Em um setor que necessita de dados pessoais para concessão de crédito e fomento de vendas, estar em conformidade com a lei é fundamental e urgente
Fabio Ferreira
“Se você não cuidar do seu cliente, o seu concorrente o fará.”
Bob Hooey, palestrante e escritor canadense
A Lei Geral de Proteção de Dados (LGPD) afeta diversos setores, mas não há como negar que o impacto da regulamentação no varejo é especialmente sensível. Afinal, o dado é, hoje, um recurso decisivo para o desempenho das vendas e para a concessão do crédito, que impulsiona os bons indicadores no setor.

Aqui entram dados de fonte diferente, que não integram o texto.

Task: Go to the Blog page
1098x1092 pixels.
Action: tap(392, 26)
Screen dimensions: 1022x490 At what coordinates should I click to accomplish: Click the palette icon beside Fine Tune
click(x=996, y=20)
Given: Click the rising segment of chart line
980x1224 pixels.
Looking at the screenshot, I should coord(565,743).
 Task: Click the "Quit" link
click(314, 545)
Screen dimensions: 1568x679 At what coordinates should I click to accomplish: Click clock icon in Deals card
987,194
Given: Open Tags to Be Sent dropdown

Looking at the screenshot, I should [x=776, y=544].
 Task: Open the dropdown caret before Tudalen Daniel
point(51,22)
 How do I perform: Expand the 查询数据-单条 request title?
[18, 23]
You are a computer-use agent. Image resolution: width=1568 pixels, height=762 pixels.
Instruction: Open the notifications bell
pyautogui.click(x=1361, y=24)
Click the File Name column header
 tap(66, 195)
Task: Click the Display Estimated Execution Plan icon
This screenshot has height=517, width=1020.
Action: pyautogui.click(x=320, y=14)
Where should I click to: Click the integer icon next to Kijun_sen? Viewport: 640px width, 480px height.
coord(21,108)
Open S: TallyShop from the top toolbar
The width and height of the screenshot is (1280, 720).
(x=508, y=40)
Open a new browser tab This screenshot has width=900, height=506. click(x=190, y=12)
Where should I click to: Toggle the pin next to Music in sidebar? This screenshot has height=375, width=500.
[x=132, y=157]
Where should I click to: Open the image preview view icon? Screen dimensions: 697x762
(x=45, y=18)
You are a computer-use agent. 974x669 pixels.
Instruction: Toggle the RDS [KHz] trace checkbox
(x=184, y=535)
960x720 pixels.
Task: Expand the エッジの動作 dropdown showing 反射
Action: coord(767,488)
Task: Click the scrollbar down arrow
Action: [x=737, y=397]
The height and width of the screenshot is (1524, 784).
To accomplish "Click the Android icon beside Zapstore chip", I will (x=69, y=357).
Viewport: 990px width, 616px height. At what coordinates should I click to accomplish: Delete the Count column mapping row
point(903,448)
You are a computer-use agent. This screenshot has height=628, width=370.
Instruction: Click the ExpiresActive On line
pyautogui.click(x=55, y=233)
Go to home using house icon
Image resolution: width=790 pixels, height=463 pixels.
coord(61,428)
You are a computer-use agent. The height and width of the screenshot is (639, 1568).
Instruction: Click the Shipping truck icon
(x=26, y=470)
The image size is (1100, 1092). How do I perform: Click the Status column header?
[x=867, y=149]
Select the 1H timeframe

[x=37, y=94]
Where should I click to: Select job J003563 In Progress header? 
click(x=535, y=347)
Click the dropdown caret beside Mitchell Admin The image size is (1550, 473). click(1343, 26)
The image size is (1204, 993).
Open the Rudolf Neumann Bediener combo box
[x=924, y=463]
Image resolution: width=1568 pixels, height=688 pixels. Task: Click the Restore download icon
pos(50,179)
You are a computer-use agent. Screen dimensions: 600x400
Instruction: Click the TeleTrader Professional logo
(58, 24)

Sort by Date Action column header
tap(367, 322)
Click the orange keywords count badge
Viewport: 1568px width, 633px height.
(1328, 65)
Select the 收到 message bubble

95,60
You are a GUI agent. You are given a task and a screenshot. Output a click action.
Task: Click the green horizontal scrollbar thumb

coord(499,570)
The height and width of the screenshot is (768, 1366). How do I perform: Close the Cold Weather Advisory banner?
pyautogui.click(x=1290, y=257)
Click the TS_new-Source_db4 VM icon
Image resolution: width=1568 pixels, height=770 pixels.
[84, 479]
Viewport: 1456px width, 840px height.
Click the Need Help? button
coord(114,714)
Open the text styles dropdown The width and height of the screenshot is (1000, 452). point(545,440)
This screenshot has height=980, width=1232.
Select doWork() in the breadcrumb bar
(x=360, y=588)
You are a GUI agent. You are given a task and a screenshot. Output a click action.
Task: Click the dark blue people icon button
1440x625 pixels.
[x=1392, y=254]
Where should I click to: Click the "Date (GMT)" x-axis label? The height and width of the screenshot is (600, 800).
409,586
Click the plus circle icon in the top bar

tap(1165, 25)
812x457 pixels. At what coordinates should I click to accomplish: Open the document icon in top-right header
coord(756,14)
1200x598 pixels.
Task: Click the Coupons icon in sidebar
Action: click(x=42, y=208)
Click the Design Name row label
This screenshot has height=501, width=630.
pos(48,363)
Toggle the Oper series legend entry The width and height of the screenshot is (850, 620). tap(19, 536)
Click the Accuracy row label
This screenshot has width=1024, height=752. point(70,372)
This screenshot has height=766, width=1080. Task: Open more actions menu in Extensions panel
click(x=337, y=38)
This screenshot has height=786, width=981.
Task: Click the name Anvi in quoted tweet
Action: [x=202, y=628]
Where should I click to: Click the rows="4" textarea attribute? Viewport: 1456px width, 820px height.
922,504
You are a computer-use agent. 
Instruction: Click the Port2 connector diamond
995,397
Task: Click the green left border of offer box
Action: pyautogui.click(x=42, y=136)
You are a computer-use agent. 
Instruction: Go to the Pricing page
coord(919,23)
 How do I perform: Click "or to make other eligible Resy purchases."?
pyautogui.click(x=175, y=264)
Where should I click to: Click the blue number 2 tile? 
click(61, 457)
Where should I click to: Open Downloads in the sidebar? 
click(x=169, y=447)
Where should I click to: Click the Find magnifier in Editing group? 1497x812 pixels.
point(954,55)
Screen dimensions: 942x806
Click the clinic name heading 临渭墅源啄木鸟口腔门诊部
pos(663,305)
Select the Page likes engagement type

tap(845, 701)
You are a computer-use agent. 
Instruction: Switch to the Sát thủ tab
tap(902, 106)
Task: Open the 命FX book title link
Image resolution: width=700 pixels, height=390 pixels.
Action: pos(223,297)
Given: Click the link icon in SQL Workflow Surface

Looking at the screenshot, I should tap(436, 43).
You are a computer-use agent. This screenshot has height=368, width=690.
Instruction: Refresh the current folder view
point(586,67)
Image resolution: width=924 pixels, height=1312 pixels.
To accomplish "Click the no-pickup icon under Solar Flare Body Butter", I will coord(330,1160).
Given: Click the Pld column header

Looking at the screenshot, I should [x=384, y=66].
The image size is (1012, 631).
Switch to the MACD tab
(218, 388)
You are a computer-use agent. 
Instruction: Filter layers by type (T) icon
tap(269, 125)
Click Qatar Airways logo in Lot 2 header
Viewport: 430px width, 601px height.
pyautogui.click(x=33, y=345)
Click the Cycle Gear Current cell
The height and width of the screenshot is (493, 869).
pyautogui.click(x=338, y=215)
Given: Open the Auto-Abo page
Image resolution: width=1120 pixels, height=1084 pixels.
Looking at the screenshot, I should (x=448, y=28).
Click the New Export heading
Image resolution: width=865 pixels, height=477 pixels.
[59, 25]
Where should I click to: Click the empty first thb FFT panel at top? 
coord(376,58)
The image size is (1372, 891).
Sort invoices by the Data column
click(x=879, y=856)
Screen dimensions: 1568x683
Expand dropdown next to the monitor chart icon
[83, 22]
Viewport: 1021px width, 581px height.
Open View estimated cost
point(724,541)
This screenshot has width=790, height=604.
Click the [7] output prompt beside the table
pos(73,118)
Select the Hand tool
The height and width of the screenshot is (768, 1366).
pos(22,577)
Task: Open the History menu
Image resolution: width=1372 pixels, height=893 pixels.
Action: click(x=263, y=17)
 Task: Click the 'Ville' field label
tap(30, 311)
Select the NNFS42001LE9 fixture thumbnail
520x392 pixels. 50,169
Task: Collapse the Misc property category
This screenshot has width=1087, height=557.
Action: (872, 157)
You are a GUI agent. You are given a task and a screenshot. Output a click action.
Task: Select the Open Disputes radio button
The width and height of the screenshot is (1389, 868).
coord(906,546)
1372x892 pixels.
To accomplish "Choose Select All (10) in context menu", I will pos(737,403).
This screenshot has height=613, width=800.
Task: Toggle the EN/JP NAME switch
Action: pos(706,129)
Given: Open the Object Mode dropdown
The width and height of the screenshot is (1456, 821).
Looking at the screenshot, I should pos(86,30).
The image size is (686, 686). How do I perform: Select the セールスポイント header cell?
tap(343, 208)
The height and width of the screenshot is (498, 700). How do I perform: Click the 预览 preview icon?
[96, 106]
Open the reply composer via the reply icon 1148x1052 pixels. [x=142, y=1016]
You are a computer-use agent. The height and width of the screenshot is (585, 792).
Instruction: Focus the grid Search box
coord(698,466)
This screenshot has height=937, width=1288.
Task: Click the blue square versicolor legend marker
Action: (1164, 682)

Portanto, o varejista que ainda não tem um plano claro de adequação em andamento tem motivo para correr: há pouco tempo e muito a ser feito.
Veja três pontos sensíveis sobre a adequação à LGPD no varejo:
No contexto da LGPD, as empresas do varejo devem ficar especialmente atentas à concessão de cartões do tipo private label – ou seja, emitidos exclusivamente por um varejista e válidos apenas para a realização de compras nos estabelecimentos da rede.
Mesmo ficando atrás do dinheiro em espécie e do cartão de débito como métodos de pagamento preferidos pelo consumidor, o cartão de crédito é usado por 45,5% das pessoas – principalmente se as compras forem acima de R$ 500 -, mostrou uma pesquisa realizada pelo Banco Central em 2018. O problema é que muitos varejistas ainda não possuem a certificação Payment Card Industry – Data Security Standard (PCI-DSS), que atesta o controle de fraudes em pagamentos eletrônicos, incluindo vazamentos de dados.
Para essas empresas, eu tenho uma má notícia: adequar-se à legislação será mais complexo.
É preciso dedicar atenção, também, ao crédito fornecido por outras instituições financeiras, já que as terceirizadas devem, assim como o varejista, garantir a proteção dos dados pessoais de seus clientes.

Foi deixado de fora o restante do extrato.